滲む
アイビーは基本的に定着しない。
複数の拠点を持ち、必要に応じて移動する。
以前、確かにカナデはそう聞いた。
他ならぬアイビー本人の口から。
「ん」
「……ああ」
気付いたら既にこうだった。
自分から招いた夜以来、アイビーは少しずつカナデの部屋に居座りがちになった。
最初はカナデのほんの少しだけサイズが大きい部屋着を着ていたアイビー。
歯ブラシひとつとっても携帯用のそれを持ち込んで、痕跡なんて残さなかったアイビー。
淹れてもらったコーヒー片手に、隣に座る銀髪を盗み見る。
買った覚えのない部屋着が洗濯物に混ざるようになったのは、果たして一体いつからだったか。
「……豆の挽き具合間違ってたか?」
「……いや、合ってる」
いつものようにソファの背もたれへ腕を引っ掛け、カナデの背後に手を回すアイビー。
基本的には触れはしない。
が、たまに襟足のマゼンダを指先で掬って遊ぶ癖が増えた。
コーヒーを啜り、スマートフォンを手慰みに弄る。
そういえば、アイビーがまともに泊まるようになってから食事を摂る日が増えた気がする。

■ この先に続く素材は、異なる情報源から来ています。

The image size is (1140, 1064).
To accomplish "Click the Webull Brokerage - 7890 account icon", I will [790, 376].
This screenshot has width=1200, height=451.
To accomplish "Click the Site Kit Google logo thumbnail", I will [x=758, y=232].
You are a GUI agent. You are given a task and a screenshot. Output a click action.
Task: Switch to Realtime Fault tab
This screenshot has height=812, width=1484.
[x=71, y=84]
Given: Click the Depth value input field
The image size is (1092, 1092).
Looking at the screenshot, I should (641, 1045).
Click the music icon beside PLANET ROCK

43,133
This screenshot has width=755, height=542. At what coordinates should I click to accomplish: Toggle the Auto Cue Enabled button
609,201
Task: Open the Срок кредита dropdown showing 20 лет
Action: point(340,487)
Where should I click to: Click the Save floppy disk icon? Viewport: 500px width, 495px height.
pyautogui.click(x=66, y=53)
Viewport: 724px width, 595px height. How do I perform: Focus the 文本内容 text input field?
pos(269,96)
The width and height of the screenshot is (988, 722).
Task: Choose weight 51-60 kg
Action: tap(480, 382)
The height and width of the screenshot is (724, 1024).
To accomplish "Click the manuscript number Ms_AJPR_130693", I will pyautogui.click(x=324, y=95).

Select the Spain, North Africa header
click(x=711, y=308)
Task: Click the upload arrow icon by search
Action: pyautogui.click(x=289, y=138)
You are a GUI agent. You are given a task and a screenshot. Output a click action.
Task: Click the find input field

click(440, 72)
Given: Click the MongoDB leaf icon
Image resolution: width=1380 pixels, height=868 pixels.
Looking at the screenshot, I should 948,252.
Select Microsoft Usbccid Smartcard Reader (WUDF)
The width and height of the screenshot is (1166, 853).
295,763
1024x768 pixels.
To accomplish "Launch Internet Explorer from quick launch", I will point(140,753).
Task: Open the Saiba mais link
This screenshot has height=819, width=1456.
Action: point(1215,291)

昔は料理下手もあって食事に興味が湧かず、ゼリー飲料とエナジードリンクと煙草で終いだったカナデの世界。
「……アイビー、お前」
「……あ?」
「……いや、いい」
なんでもない、と締めくくる。
俺の部屋着と同じ匂いの、自分専用を着たアイビー。
飲みかけのコーヒーを置いて煙草を手に取る。
カキン、とジッポの蓋を開ける。
……無言の空間。
火打石が火輪と擦れる音と、それに付随する着火音。
じり、と煙草の葉が焦げる。
……そこで気付いた。
「……アイビー、口開けろ」
「……んだよ、寝惚けてたのか?作家センセ」
「黙って吸ってろ」
吐息で笑うアイビーが、カナデの差し出した煙草を咥える。
雑に並んだ煙草の箱を見ずに取って間違えた。
それだけの話。
改めてカナデは煙草を口に咥える。
再び響く火輪の擦れる音。
一度ではなく、数度続く。
火花だけが虚しく散る。
「……火、貸してやろうか」
強い感情は見えない声。
「……元は俺の火だろ」
ため息混じりにジッポを放る。
煙草を咥えたアイビーが身を寄せる。
カナデも軽く火種に顔を向ける。
触れ合う先端が酸素を得て、薄暗い照明の中で煌々と光る。
深く吸った息を吐くカナデ。
その吐息には紫煙が混ざる。
隣で同様に煙と戯れるアイビーは、立ち上がって棚からオイル缶を放る。
カナデはそれを一瞥してキャッチする。
「どうせまだ起きてんだろ」
声に特別な温度はない。
オイル切れのジッポを手に取ったカナデが、蓋を開けてケースを引き抜く。
オイル缶の注ぎ口を立て裏側からオイルを差す、その手には一切の淀みがない。
「……ん」
「はいよ」
少し上へ腕を掲げて注ぎ口を寝かせたオイル缶を返す。
受け渡しの際にほんの少しだけ互いの指先の温度が掠める。
缶を戻したアイビーが戻ってくる頃には、ジッポは再びテーブルの上へ置かれていた。
色素の薄い目が何気なくそれを見て、すぐ自分のスマートフォンへと吸い込まれる。
真夜中の静寂が二人を包む。
何気なくカナデの目がベッドルームへと向けられる。
今夜もベッドが狭くなりそうだ。
そう、カナデは心の中で独りごちた。